Le nouveau modèle économique présenté par Vale NC suscite une réaction forte d'Ensemble pour la planète. Pour EPLP, l’export de saprolites dès l’an prochain est non seulement condamnable moralement, mais il se heurte par ailleurs à un problème juridique. «Le code minier de la Nouvelle-Calédonie fait des massifs du Sud une réserve géographique», pointe Martine Cornaille, vice-présidente de l'association. «Le minerai que ce gisement contient est exclusivement dédié à cette usine du Sud.»Ses explications au téléphone de Coralie Cochin :
Désengagement de Vale, EPLP
Quelques réactions compilées par Erik Dufour avec Philippe Kuntzmann :
Pour l'Uni, Vale NC fait preuve d'«un optimisme démesuré»
Même refus de l'exportation pour le groupe Uni au Congrès, qui se réfère également au code minier. «La Nouvelle-calédonie paye déjà un lourd tribut lié à l'Histoire, aux impacts de la construction et à la non-atteinte des objectifs de production de cette unité industrielle», écrit son président Louis Mapou dans un communiqué. Il évoque les conditions «très avantageuses» de concession du gisement, «les nombreux incidents survenus» ainsi que des effets «durables sur le plan environnemental et sur la cohésion des communautés locales environnantes».«La Nouvelle-Calédonie ne peut donner un blanc-seing au PDG de Vale après les efforts et les faveurs accordées à cette multinationale», poursuit-il. Le groupe Uni demande notamment que la recherche d'un repreneur s'accompagne «d'un accroissement de la présence des intérêts calédoniens dans cette nouvelle entité». Et il estime que cette annonce à quelques mois du prochain référendum «déstabilise le pays».
Le sénateur Frogier invoque son concept de «différenciation provinciale»

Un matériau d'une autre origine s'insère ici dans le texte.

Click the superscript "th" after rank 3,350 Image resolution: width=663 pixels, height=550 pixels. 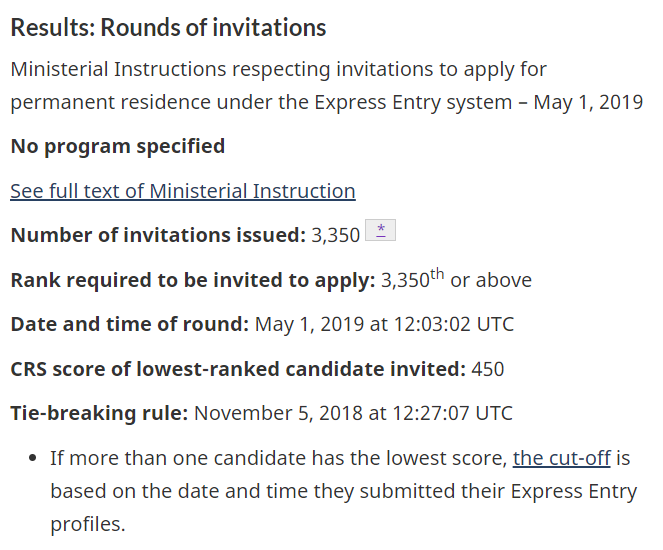tap(437, 273)
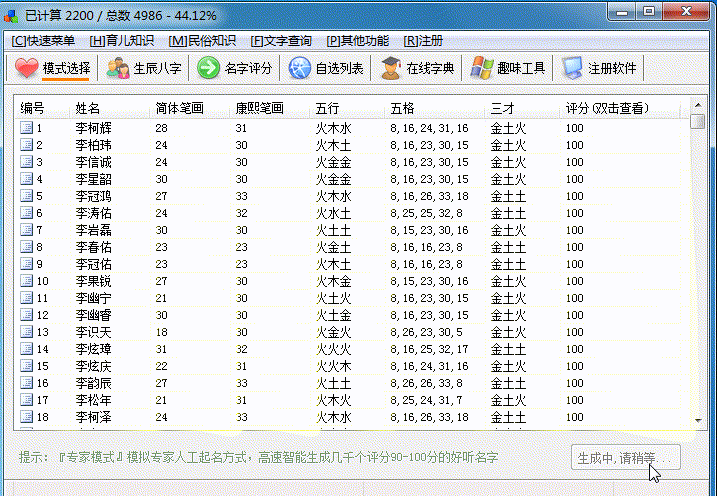
Task: Click the application icon in title bar
Action: click(12, 15)
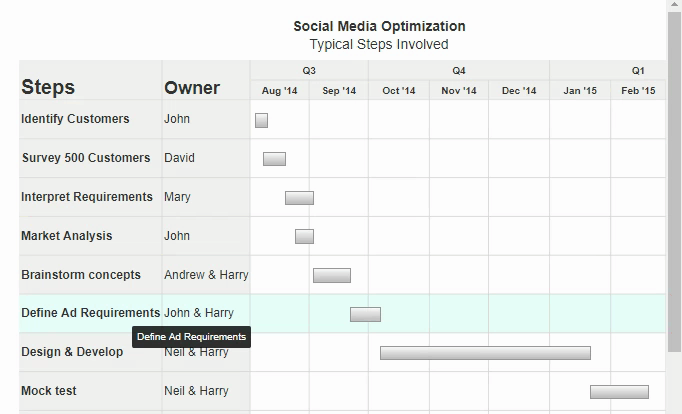
Task: Click the Brainstorm concepts task bar
Action: pos(331,275)
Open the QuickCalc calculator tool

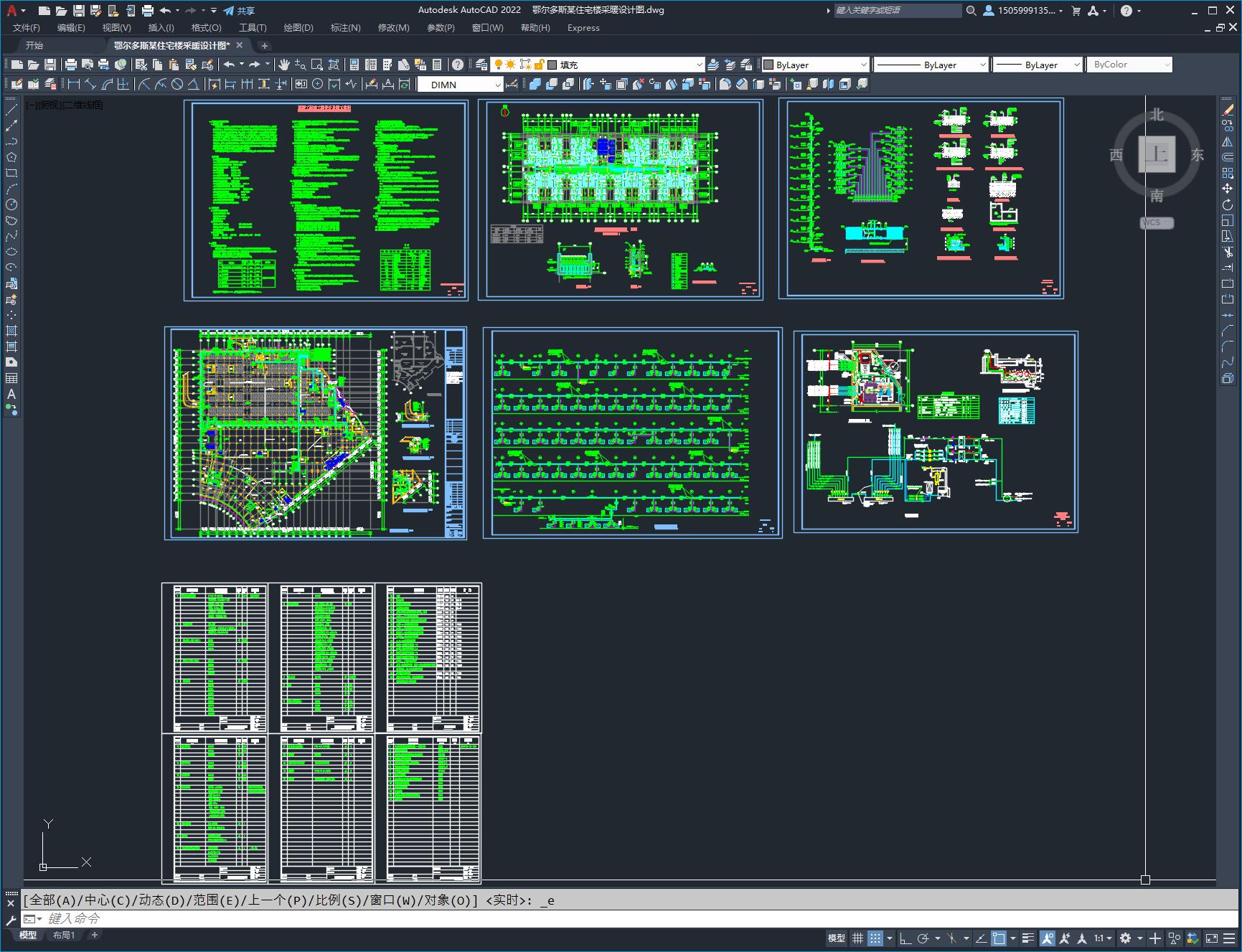click(438, 65)
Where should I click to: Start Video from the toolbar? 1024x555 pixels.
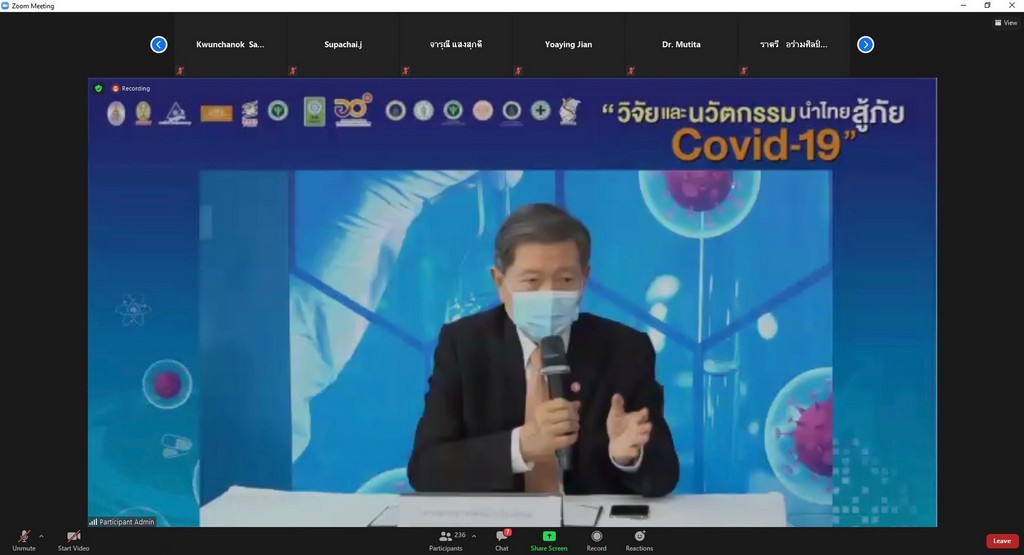(73, 539)
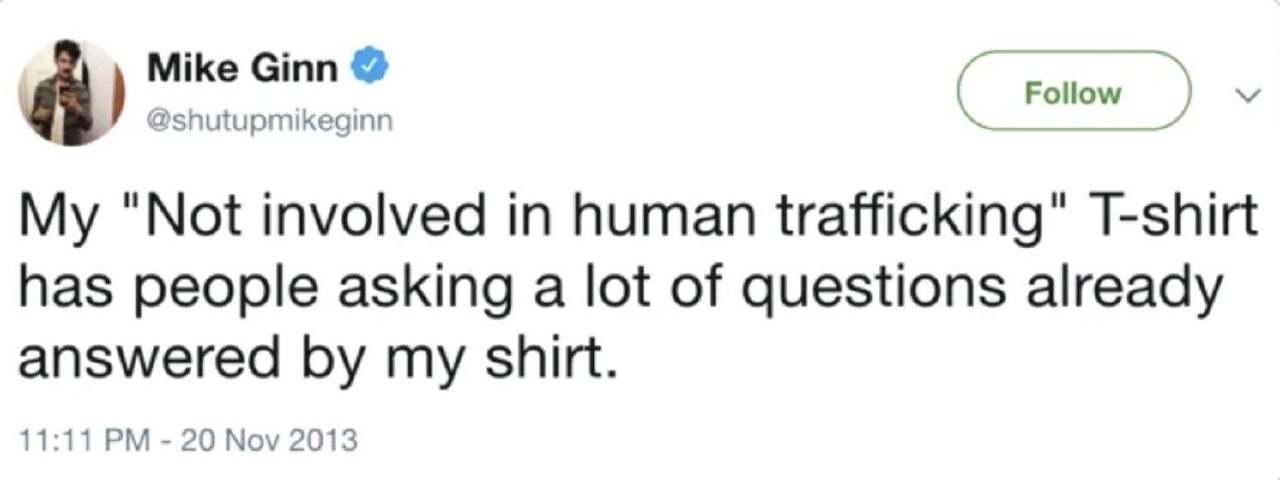This screenshot has width=1280, height=480.
Task: Open the Mike Ginn display name link
Action: 244,71
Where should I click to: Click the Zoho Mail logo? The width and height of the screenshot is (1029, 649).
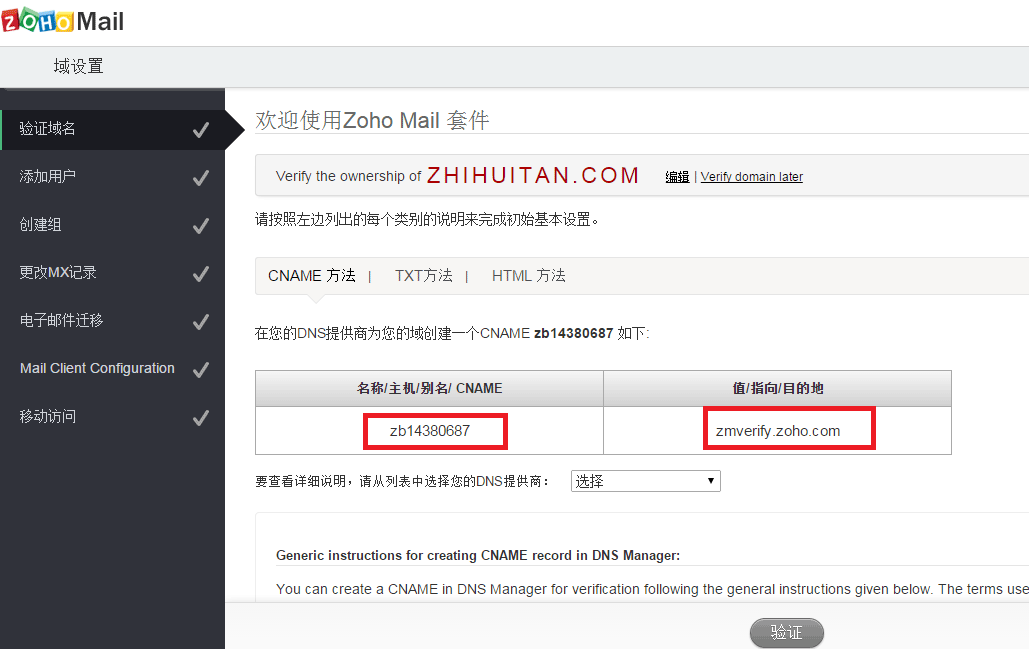click(x=63, y=21)
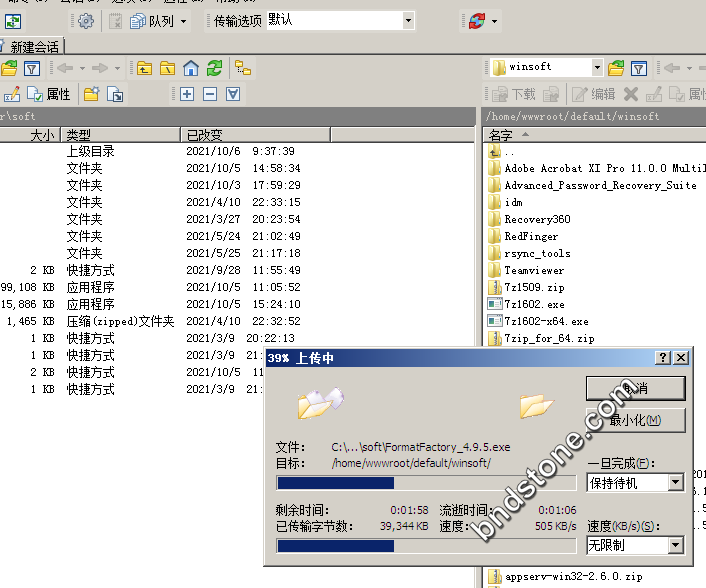Open the preferences gear icon
706x588 pixels.
pyautogui.click(x=86, y=21)
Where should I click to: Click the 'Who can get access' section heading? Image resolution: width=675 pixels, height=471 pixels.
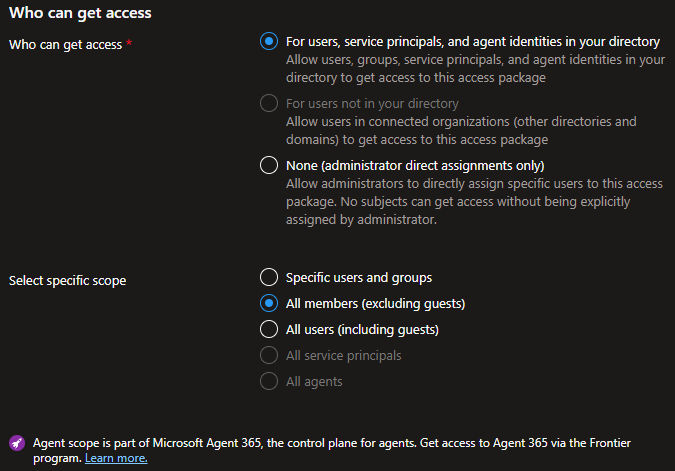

Pierre Frogier, lui, réagit à la réaction ci-dessus. Dans un communiqué diffusé jeudi, le sénateur LR s’étonne «que le groupe Uni commente la décision de Vale NC et surtout pose ses conditions à sa réalisation». «L’usine du Nord, dont la province est propriétaire à 51% ne génère que de la dette pour la collectivité», estime-il, et «l’usine "off-shore" en Corée, transformant du minerai calédonien, ne génère de l’emploi que pour des travailleurs étrangers».Et Pierre Frogier de poursuivre : «Il n’est pas question que ce modèle s’impose aux autres opérateurs. La province Sud doit être libre de consolider son propre modèle industriel. C’est une illustration de la différenciation provinciale que je propose de mettre une œuvre au lendemain de l’Accord de Nouméa.»